Prefer explicit permission bits already used in the repo for sensitive files
and directories, such as 0600 for token files and 0700 for private
directories.
HTTP And Runtime Flow
Use context.Context as the first parameter when work participates in request
flow, ACL evaluation, cancellation, or potentially blocking operations. For
HTTP behavior, use httptest and package-level helpers rather than live
services.
Keep request parsing, authentication, authorization, and response writing close
to the handler or runtime object that owns the flow. Preserve existing cache,
cookie, sandbox, token source, and redirect semantics unless the task
explicitly changes them.
Tests
Add focused table-driven tests beside the package being changed. Use
github.com/google/go-cmp/cmp and internal/tests helpers such as Unpack,
UnpackDict, EvalErrWithLog, and EvalObjectsWithLog when comparing
normalized config or exact errors.
Cover both success normalization and meaningful malformed inputs for config and
parser changes. For cross-package wiring, update top-level config_test.go or
server_test.go. For authn/authz HTTP behavior, prefer httptest and
internal/testutils token, user, ACL, and crypto helpers.
Keep fixture paths package-relative when the surrounding tests use that style.
Do not commit generated coverage, report, binary, temp, or regenerated UI
artifacts unless the user asked for that workflow.
Style
Run gofmt on edited Go files. Keep imports grouped consistently with nearby
code and remove stale commented imports.
Include the repository Apache license header on new Go files. Keep exported
comments useful and sentence-like; avoid comments that only restate the
identifier. Add comments for security-sensitive behavior, non-obvious config
normalization, parser grammar, or concurrency decisions.

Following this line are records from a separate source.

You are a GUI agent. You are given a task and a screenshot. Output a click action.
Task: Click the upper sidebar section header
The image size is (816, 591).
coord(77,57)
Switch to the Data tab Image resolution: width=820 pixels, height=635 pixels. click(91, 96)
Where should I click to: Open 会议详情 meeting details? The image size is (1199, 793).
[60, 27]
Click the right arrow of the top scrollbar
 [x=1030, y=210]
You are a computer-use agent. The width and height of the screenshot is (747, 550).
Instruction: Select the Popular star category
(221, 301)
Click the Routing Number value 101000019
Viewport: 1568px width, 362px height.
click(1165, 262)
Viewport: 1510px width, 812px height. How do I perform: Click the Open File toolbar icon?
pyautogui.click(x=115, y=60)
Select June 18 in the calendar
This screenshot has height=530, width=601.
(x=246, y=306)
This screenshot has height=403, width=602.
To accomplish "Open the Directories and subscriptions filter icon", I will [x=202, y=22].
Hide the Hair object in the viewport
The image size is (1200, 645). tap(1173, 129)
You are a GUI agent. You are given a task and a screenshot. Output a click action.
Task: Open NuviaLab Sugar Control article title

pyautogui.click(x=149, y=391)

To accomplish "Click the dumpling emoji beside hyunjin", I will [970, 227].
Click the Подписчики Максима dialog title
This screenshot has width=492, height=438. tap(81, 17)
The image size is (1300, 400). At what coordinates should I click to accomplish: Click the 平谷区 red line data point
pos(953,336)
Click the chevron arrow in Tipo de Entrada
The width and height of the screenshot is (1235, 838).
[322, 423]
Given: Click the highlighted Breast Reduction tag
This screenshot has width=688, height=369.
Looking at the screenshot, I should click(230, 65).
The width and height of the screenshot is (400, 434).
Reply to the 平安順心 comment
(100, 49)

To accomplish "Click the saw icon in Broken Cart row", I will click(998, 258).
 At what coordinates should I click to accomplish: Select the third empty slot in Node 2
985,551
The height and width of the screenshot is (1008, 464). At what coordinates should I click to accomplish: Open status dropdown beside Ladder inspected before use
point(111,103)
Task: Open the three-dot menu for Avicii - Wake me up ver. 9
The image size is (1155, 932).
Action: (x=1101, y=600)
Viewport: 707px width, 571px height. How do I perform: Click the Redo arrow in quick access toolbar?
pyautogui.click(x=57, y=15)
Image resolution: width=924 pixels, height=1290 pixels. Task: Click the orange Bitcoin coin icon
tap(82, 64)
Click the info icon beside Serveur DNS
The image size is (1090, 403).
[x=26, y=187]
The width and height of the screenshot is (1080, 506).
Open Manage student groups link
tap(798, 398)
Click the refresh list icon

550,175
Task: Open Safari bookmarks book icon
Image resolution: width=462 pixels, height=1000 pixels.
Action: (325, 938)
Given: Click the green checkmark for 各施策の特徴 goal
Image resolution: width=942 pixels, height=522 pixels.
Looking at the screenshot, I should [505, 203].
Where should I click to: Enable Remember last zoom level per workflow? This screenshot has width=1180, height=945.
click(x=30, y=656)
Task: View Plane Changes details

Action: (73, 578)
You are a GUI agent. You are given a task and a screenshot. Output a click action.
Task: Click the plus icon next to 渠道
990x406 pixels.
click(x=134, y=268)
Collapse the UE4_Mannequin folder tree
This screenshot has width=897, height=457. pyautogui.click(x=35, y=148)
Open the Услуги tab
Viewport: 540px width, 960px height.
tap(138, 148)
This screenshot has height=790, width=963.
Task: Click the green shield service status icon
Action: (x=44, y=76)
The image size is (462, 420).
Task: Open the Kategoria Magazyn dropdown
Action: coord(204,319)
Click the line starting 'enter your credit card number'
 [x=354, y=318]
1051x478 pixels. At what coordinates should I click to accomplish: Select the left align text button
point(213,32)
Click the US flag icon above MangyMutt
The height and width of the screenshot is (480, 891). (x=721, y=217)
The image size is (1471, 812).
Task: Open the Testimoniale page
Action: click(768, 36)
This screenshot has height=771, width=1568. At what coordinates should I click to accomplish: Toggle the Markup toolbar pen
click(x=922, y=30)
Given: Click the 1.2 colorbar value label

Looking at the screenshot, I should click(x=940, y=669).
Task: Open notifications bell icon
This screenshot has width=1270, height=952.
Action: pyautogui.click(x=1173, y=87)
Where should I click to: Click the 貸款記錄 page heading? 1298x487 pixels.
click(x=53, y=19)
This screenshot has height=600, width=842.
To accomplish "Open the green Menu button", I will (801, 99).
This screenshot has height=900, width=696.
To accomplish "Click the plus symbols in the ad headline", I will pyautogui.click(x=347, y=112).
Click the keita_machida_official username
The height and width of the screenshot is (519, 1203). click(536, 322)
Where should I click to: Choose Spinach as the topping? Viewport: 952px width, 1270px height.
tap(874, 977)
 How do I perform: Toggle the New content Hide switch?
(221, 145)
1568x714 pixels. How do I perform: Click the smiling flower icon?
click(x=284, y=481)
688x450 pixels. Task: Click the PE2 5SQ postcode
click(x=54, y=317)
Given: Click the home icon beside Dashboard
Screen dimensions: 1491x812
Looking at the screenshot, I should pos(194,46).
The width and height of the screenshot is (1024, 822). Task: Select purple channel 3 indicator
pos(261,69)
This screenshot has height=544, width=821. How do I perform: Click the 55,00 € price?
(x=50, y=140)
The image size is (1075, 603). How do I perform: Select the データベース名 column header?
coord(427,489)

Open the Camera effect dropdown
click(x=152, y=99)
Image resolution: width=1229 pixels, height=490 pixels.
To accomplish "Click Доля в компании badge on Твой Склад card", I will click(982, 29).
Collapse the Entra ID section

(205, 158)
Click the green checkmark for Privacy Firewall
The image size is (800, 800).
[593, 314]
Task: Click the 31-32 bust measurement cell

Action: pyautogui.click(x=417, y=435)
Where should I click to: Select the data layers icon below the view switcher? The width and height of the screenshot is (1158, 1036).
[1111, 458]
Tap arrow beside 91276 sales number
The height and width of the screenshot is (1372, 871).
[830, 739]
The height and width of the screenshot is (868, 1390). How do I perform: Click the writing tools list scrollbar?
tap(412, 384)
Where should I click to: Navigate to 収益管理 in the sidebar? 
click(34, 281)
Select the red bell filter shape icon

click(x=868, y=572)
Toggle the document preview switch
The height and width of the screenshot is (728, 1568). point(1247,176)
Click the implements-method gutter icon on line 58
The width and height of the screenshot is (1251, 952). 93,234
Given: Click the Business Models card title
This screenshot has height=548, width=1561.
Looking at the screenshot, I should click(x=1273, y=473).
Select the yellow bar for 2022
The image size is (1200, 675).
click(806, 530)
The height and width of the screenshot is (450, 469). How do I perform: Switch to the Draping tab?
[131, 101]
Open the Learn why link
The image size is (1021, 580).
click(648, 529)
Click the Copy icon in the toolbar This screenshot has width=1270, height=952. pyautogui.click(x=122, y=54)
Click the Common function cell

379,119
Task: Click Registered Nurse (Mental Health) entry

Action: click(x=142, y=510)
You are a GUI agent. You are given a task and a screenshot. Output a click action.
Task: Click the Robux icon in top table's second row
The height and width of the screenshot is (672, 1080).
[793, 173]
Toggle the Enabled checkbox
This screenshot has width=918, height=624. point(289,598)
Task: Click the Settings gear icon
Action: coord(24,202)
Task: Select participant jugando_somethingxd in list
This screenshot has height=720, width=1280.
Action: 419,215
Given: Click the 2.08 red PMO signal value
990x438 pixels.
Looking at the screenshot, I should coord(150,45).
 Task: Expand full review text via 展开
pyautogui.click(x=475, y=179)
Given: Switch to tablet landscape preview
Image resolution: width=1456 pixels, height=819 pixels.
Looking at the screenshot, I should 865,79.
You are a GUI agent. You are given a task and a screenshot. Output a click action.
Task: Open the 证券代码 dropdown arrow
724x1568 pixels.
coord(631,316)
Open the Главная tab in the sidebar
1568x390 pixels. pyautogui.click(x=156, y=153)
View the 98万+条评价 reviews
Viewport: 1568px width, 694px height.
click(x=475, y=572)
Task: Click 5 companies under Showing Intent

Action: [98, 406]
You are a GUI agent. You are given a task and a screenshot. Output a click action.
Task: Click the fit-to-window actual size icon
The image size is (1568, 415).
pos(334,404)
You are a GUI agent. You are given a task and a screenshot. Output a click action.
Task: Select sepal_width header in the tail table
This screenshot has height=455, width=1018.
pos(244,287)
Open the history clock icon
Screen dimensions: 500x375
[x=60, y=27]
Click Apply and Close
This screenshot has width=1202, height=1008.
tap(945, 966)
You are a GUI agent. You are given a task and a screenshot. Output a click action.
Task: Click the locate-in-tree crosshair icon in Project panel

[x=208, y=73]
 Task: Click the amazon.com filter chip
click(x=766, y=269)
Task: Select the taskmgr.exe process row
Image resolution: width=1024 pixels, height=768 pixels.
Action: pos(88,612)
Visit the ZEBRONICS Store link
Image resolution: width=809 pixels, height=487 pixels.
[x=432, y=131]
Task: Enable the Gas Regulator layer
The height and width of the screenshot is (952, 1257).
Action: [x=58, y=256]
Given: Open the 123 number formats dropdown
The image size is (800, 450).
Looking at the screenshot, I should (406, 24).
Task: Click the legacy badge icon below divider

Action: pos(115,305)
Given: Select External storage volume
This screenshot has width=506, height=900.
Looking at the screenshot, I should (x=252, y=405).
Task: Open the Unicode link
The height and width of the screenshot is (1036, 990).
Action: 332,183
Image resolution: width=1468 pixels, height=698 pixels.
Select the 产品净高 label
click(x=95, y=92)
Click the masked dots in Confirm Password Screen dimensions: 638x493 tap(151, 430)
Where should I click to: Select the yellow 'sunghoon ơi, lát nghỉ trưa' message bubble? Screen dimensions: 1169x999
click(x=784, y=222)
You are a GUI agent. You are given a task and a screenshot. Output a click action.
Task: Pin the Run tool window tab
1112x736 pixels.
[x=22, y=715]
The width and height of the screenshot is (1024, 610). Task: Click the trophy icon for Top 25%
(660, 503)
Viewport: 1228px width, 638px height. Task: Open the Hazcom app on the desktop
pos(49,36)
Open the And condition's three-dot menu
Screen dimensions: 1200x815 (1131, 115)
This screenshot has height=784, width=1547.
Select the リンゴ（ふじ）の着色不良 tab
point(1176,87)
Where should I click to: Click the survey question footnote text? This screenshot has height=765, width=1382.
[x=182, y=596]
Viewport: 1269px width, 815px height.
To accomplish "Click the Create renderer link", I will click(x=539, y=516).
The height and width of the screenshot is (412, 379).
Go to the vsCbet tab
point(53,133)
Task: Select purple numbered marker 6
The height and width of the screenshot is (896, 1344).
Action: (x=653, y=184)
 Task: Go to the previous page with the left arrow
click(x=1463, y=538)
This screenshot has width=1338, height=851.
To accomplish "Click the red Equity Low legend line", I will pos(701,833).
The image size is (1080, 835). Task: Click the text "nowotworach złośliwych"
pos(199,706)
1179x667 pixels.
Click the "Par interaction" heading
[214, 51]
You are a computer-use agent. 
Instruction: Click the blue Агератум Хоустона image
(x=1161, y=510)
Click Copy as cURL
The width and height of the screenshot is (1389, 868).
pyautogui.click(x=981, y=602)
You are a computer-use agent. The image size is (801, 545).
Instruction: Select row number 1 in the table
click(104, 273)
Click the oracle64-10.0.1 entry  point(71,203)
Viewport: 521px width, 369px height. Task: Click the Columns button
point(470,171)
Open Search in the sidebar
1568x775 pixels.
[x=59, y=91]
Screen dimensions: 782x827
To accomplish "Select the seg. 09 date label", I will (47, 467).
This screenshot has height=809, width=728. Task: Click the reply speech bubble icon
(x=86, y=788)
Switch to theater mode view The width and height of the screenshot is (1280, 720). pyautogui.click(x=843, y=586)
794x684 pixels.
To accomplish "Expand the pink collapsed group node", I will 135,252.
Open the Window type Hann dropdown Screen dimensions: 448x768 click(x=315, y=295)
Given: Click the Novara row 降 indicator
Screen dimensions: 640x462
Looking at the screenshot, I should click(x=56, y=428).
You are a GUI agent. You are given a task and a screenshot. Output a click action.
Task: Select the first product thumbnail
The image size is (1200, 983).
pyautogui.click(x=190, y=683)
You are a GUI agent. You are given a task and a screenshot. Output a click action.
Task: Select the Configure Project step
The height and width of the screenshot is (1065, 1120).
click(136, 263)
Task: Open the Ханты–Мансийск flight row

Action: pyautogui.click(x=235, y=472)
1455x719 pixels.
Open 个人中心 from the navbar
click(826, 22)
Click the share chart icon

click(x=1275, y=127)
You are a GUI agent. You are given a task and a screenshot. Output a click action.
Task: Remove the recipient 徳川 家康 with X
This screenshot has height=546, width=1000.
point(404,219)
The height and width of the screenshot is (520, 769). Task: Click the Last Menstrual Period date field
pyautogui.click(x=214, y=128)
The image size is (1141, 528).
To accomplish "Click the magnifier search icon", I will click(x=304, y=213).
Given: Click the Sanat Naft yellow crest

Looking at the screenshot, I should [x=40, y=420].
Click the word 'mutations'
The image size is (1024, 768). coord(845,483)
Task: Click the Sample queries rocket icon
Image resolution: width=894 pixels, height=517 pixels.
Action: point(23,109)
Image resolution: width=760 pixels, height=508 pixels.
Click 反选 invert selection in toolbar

Keep names idiomatic and aligned with AuthCrunch vocabulary: portal,
gatekeeper, identity store, identity provider, SSO provider, registry,
keystore, token validator, authenticator, realm, role, and access list. Prefer
clear package-local constants for defaults, directive keywords, cookie/header
names, provider kinds, and repeated status values.
Imports
Group imports in this order when the language supports explicit import groups:
- Standard library imports
- Third-party imports
- Local package imports
Let gofmt organize imports and keep blank lines between standard library,
third-party, and local module imports.
Use side-effect imports only for registration or bootstrapping and include a
short comment when the reason is not obvious.